**ABOUT THIS TASK:**
All entries are to be copied verbatim, while the pictures stay out.

○ ○ ○

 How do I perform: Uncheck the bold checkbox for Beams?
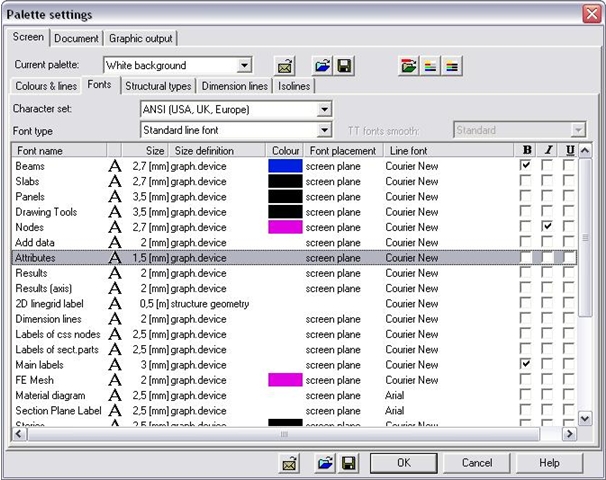[x=525, y=166]
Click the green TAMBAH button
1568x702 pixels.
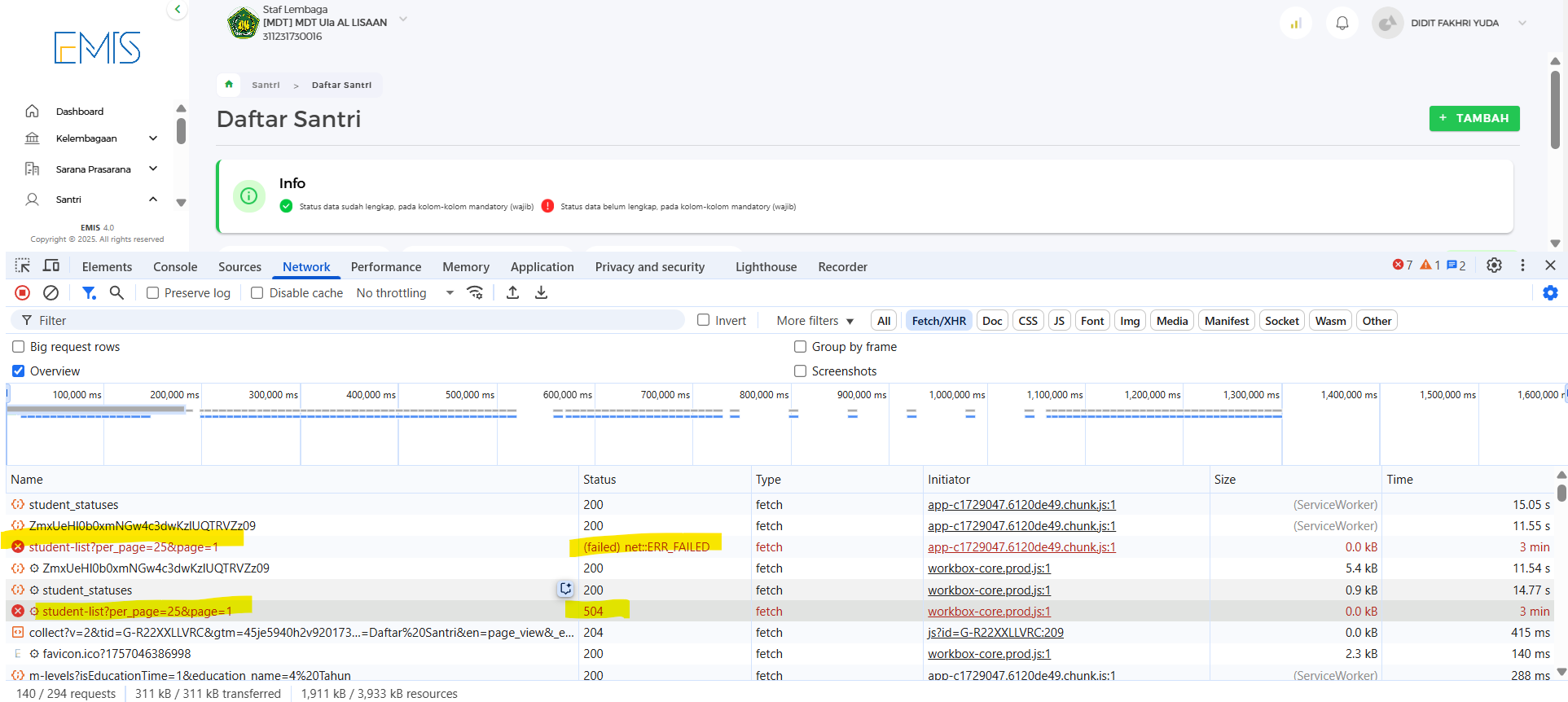click(x=1474, y=118)
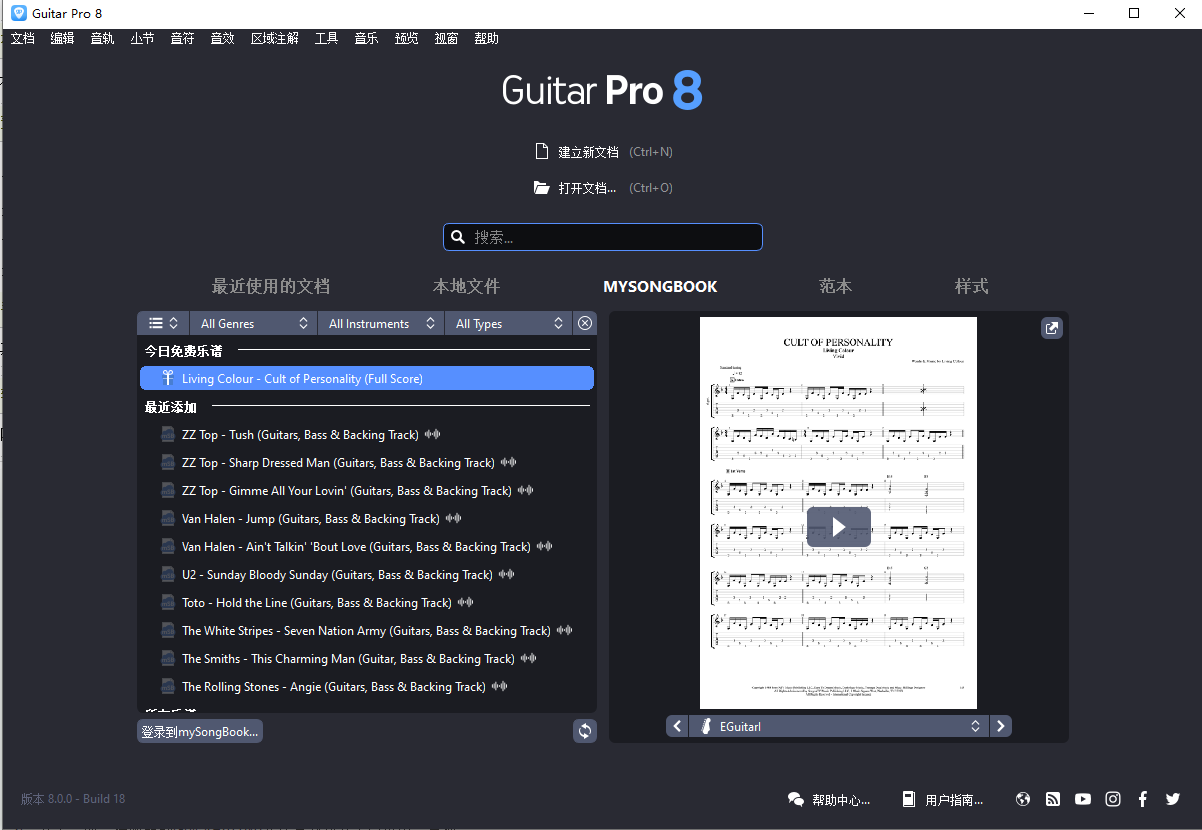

○ ○ ○

**SOLUTION:**
 How do I perform: Uncheck the bold checkbox for Beams?
[x=525, y=166]
Click the green TAMBAH button
1568x702 pixels.
click(x=1474, y=118)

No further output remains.